(WHAT TO DO): Nothing should be left out: repeat all the data exactly.

(DATA TO PROCESS):
____

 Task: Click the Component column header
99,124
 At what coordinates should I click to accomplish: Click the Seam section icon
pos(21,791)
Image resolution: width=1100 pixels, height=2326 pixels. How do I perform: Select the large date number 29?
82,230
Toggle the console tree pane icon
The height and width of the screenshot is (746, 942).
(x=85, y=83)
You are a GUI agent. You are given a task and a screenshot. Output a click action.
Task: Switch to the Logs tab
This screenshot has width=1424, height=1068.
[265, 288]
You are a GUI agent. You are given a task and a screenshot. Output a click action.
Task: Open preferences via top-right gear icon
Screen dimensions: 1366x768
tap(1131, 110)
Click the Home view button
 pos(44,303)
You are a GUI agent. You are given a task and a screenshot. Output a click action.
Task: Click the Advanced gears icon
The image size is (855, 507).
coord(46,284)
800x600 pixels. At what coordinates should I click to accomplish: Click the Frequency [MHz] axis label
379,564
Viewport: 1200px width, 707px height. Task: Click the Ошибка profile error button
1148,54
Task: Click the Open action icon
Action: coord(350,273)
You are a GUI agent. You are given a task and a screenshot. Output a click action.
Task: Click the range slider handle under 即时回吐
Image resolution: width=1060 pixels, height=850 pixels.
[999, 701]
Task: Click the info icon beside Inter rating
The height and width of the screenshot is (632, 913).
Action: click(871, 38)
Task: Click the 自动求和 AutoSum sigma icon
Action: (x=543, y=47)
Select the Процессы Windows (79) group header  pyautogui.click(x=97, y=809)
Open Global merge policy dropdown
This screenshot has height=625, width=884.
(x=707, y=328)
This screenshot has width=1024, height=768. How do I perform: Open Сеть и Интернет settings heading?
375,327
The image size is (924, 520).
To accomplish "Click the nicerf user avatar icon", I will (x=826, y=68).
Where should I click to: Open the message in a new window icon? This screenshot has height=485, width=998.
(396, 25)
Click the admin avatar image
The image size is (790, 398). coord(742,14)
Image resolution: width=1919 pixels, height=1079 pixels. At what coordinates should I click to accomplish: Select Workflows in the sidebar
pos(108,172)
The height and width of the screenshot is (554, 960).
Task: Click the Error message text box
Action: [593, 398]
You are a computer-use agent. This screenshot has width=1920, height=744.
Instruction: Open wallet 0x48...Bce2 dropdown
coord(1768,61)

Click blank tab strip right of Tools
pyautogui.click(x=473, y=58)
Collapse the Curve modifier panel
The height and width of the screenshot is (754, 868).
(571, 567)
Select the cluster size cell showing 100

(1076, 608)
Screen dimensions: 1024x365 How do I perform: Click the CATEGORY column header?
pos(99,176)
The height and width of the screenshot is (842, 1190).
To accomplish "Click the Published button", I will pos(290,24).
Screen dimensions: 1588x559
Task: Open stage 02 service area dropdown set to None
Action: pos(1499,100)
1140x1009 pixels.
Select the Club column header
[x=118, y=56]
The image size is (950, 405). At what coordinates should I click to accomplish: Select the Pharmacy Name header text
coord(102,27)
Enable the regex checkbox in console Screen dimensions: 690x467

____

(THE COMPLETED TASK):
 Task: Click the Component column header
99,124
 At what coordinates should I click to accomplish: Click the Seam section icon
pos(21,791)
Image resolution: width=1100 pixels, height=2326 pixels. How do I perform: Select the large date number 29?
82,230
Toggle the console tree pane icon
The height and width of the screenshot is (746, 942).
(x=85, y=83)
You are a GUI agent. You are given a task and a screenshot. Output a click action.
Task: Switch to the Logs tab
This screenshot has width=1424, height=1068.
[265, 288]
You are a GUI agent. You are given a task and a screenshot. Output a click action.
Task: Open preferences via top-right gear icon
Screen dimensions: 1366x768
tap(1131, 110)
Click the Home view button
 pos(44,303)
You are a GUI agent. You are given a task and a screenshot. Output a click action.
Task: Click the Advanced gears icon
The image size is (855, 507).
coord(46,284)
800x600 pixels. At what coordinates should I click to accomplish: Click the Frequency [MHz] axis label
379,564
Viewport: 1200px width, 707px height. Task: Click the Ошибка profile error button
1148,54
Task: Click the Open action icon
Action: coord(350,273)
You are a GUI agent. You are given a task and a screenshot. Output a click action.
Task: Click the range slider handle under 即时回吐
Image resolution: width=1060 pixels, height=850 pixels.
[999, 701]
Task: Click the info icon beside Inter rating
The height and width of the screenshot is (632, 913).
Action: click(871, 38)
Task: Click the 自动求和 AutoSum sigma icon
Action: (x=543, y=47)
Select the Процессы Windows (79) group header  pyautogui.click(x=97, y=809)
Open Global merge policy dropdown
This screenshot has height=625, width=884.
(x=707, y=328)
This screenshot has width=1024, height=768. How do I perform: Open Сеть и Интернет settings heading?
375,327
The image size is (924, 520).
To accomplish "Click the nicerf user avatar icon", I will (x=826, y=68).
Where should I click to: Open the message in a new window icon? This screenshot has height=485, width=998.
(396, 25)
Click the admin avatar image
The image size is (790, 398). coord(742,14)
Image resolution: width=1919 pixels, height=1079 pixels. At what coordinates should I click to accomplish: Select Workflows in the sidebar
pos(108,172)
The height and width of the screenshot is (554, 960).
Task: Click the Error message text box
Action: [593, 398]
You are a computer-use agent. This screenshot has width=1920, height=744.
Instruction: Open wallet 0x48...Bce2 dropdown
coord(1768,61)

Click blank tab strip right of Tools
pyautogui.click(x=473, y=58)
Collapse the Curve modifier panel
The height and width of the screenshot is (754, 868).
(571, 567)
Select the cluster size cell showing 100

(1076, 608)
Screen dimensions: 1024x365 How do I perform: Click the CATEGORY column header?
pos(99,176)
The height and width of the screenshot is (842, 1190).
To accomplish "Click the Published button", I will pos(290,24).
Screen dimensions: 1588x559
Task: Open stage 02 service area dropdown set to None
Action: pos(1499,100)
1140x1009 pixels.
Select the Club column header
[x=118, y=56]
The image size is (950, 405). At what coordinates should I click to accomplish: Select the Pharmacy Name header text
coord(102,27)
Enable the regex checkbox in console Screen dimensions: 690x467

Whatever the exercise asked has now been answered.